Descripción del problema
Reproduce palabra por palabra el extracto completo sobre la respuesta de Pablo Casado, sin cambiar nada.

Extracto
Interpelado Pablo Casado por una periodista de televisión que le advertía de la incongruencia que entraña solicitar más gasto público a la vez que se insta a una bajada de impuestos a las empresas, el dirigente derechista respondió que esa menor presión fiscal reduciría los gastos de aquéllas y, en consecuencia, podrían preservar los empleos, con el consiguiente menor coste para la Administración en subsidios, liberándose así recursos para otros menesteres, como ayudas directas a autónomos y pymes.

Material proporcionado
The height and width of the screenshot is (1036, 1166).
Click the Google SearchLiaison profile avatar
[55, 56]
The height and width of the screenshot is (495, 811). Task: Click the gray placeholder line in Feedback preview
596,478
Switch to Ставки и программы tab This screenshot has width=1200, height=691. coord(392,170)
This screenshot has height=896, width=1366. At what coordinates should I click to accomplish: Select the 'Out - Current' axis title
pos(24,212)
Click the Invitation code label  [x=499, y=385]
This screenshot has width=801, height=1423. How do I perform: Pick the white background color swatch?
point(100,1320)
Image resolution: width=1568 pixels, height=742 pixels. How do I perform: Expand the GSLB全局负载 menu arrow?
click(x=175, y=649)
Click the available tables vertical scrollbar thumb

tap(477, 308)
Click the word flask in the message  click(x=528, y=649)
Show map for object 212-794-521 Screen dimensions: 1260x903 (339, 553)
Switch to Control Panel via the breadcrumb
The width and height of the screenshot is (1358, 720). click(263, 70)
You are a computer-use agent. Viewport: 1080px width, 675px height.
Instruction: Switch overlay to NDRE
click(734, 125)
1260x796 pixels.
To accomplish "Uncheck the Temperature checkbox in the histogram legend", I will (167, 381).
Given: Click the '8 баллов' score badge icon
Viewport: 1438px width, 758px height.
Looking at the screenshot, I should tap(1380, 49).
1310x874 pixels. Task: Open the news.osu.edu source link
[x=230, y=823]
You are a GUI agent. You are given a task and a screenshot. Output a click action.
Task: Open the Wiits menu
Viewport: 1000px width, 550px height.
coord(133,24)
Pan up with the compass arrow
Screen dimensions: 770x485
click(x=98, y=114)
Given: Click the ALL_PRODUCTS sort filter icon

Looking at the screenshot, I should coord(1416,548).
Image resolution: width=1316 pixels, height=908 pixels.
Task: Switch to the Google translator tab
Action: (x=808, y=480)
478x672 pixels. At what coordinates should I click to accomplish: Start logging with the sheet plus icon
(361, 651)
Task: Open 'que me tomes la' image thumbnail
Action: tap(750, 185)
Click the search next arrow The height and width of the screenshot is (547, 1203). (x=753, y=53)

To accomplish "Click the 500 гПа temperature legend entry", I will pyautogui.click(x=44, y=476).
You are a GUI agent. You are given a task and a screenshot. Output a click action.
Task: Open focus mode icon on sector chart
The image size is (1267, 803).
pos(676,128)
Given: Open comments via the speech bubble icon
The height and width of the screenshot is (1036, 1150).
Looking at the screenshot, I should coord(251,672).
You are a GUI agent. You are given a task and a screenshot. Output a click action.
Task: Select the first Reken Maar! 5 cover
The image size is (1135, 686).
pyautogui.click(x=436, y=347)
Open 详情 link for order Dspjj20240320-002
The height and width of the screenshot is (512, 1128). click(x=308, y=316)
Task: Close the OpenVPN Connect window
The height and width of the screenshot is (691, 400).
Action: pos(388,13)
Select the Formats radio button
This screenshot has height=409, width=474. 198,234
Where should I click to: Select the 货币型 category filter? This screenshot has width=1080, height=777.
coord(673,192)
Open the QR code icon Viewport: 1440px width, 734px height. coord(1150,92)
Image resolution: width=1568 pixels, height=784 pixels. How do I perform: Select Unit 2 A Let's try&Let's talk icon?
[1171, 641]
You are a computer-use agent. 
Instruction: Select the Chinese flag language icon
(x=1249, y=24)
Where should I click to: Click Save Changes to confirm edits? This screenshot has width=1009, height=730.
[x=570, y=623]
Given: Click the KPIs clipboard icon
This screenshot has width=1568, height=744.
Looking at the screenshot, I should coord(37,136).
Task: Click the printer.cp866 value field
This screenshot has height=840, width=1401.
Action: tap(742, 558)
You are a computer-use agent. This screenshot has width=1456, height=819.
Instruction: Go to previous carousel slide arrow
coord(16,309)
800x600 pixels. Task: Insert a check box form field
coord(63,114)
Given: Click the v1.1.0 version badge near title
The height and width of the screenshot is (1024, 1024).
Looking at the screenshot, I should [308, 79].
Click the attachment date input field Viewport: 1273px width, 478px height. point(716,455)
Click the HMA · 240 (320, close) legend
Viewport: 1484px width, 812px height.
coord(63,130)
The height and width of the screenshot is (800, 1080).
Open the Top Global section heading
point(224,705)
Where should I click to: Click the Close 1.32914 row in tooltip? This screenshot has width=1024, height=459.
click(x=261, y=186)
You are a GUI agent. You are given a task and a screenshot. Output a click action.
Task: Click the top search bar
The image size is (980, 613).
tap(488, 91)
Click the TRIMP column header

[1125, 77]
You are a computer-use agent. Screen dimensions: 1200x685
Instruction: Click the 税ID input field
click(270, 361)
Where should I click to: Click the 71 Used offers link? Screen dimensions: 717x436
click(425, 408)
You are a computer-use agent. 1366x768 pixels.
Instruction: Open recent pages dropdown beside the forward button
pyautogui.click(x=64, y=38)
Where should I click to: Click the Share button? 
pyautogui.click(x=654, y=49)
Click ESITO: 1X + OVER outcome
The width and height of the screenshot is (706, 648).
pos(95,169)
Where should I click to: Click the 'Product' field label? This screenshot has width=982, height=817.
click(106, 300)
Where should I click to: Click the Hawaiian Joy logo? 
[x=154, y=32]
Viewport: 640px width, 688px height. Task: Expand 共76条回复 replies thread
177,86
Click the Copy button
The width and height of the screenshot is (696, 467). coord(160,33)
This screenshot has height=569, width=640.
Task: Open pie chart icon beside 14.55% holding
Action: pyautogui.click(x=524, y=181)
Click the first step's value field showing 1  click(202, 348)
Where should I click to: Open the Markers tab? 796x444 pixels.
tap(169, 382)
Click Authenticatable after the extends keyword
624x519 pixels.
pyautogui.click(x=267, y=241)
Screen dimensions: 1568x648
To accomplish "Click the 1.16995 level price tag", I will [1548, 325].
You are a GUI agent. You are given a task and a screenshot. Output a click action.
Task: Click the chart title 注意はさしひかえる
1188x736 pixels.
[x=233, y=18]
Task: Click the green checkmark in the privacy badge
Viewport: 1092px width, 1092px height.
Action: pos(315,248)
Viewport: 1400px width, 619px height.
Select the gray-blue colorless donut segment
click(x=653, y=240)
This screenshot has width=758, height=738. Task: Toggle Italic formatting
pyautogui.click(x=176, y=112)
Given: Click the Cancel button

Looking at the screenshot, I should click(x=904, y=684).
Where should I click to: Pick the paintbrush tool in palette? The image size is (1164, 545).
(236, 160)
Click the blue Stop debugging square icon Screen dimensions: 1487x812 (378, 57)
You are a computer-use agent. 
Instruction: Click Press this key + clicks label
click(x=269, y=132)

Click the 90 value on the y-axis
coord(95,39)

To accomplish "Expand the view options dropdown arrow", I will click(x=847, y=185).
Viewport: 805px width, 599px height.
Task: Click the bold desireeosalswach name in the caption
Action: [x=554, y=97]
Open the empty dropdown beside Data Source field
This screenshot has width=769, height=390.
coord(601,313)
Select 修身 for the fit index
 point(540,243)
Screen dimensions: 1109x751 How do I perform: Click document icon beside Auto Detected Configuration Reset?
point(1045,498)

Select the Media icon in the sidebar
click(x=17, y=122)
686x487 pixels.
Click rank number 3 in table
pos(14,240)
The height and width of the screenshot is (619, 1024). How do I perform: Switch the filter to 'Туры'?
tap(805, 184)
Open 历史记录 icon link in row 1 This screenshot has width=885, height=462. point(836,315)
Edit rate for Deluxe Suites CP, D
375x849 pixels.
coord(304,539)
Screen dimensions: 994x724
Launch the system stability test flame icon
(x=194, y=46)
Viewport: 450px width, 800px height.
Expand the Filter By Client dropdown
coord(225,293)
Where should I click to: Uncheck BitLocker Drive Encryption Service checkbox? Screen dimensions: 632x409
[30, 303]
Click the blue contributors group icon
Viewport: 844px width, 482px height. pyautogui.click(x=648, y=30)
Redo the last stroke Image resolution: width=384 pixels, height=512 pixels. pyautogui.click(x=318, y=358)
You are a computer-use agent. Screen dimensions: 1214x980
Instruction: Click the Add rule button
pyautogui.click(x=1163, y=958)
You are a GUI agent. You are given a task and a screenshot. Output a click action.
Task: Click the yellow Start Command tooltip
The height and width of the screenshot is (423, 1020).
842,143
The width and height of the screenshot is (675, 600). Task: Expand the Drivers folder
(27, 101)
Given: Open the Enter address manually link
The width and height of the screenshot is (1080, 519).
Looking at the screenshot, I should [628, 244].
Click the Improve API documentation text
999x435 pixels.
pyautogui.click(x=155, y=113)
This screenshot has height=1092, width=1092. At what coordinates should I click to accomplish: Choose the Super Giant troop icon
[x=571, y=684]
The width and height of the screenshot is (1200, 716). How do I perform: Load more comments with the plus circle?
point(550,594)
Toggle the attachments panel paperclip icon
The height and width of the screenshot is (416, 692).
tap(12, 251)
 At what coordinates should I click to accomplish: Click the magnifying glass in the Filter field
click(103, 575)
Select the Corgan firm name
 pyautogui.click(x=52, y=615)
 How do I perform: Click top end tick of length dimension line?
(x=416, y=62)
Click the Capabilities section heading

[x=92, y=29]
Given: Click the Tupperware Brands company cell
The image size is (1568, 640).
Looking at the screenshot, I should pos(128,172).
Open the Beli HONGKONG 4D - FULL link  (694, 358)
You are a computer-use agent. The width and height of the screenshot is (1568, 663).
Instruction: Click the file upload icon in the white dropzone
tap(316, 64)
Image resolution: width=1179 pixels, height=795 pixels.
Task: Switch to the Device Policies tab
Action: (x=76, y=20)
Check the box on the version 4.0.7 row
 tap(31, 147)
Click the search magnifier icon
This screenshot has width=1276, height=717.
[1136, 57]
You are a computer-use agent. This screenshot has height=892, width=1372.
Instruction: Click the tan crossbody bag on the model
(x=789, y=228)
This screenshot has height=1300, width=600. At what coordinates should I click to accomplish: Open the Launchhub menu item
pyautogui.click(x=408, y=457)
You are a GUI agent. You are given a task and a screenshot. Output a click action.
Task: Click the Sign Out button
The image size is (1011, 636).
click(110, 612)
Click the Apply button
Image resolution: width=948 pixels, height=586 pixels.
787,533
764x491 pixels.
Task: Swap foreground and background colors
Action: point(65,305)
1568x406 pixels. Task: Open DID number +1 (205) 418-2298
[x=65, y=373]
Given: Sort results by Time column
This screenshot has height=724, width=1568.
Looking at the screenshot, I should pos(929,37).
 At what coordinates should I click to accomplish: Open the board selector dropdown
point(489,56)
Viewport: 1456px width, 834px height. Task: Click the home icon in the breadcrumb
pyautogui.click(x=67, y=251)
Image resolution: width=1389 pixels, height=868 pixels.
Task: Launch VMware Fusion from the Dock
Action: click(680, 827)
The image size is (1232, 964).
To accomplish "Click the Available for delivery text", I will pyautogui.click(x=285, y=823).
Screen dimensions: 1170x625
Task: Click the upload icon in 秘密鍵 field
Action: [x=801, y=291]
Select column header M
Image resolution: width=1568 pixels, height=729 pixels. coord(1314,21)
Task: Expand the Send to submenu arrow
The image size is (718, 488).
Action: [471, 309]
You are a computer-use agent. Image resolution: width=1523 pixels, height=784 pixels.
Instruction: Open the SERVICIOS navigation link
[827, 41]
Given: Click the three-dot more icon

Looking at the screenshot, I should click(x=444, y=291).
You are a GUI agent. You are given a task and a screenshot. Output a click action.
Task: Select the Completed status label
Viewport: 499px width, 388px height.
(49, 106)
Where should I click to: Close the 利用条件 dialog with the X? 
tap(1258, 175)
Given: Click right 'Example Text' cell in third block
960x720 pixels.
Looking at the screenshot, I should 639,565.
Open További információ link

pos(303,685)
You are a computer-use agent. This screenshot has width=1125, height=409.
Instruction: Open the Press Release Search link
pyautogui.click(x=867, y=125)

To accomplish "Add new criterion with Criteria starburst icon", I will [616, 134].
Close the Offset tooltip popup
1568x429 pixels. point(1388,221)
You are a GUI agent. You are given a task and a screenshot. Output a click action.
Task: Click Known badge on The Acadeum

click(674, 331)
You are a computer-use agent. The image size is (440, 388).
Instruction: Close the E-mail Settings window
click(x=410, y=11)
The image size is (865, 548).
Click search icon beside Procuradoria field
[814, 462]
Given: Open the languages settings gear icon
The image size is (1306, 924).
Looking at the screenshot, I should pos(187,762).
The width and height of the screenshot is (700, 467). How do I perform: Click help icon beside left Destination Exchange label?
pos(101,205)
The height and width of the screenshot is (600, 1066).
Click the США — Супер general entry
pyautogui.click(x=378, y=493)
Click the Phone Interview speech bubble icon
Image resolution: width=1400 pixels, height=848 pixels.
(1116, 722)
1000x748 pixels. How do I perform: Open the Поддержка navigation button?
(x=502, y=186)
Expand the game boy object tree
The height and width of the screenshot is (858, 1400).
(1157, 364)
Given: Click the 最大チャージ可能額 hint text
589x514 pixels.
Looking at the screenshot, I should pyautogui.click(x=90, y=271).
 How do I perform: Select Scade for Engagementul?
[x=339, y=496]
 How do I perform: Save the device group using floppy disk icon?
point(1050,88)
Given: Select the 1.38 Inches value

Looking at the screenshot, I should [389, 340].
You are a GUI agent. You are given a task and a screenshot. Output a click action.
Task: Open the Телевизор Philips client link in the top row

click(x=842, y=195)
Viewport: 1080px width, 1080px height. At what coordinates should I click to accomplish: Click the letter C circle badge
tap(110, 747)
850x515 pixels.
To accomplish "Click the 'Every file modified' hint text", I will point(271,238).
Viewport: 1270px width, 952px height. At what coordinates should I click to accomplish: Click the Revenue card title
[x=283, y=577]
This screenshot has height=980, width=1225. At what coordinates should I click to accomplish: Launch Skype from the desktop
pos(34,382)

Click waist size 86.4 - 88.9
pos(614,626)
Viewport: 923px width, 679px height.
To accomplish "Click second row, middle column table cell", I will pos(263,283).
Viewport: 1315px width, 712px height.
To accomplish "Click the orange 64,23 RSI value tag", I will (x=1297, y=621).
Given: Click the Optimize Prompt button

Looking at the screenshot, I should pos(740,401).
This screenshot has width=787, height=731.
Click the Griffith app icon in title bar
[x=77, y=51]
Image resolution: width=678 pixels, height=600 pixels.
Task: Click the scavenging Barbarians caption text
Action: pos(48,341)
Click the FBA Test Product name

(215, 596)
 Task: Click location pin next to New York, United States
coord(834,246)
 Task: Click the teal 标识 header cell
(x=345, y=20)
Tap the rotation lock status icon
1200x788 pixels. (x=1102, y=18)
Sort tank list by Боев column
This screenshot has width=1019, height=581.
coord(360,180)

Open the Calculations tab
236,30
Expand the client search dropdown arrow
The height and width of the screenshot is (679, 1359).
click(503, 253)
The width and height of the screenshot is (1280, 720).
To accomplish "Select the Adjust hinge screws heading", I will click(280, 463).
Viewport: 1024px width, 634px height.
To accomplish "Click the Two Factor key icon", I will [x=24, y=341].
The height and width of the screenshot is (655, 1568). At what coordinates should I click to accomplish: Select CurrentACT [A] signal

Respuesta esperada
Interpelado Pablo Casado por una periodista de televisión que le advertía de la incongruencia que entraña solicitar más gasto público a la vez que se insta a una bajada de impuestos a las empresas, el dirigente derechista respondió que esa menor presión fiscal reduciría los gastos de aquéllas y, en consecuencia, podrían preservar los empleos, con el consiguiente menor coste para la Administración en subsidios, liberándose así recursos para otros menesteres, como ayudas directas a autónomos y pymes.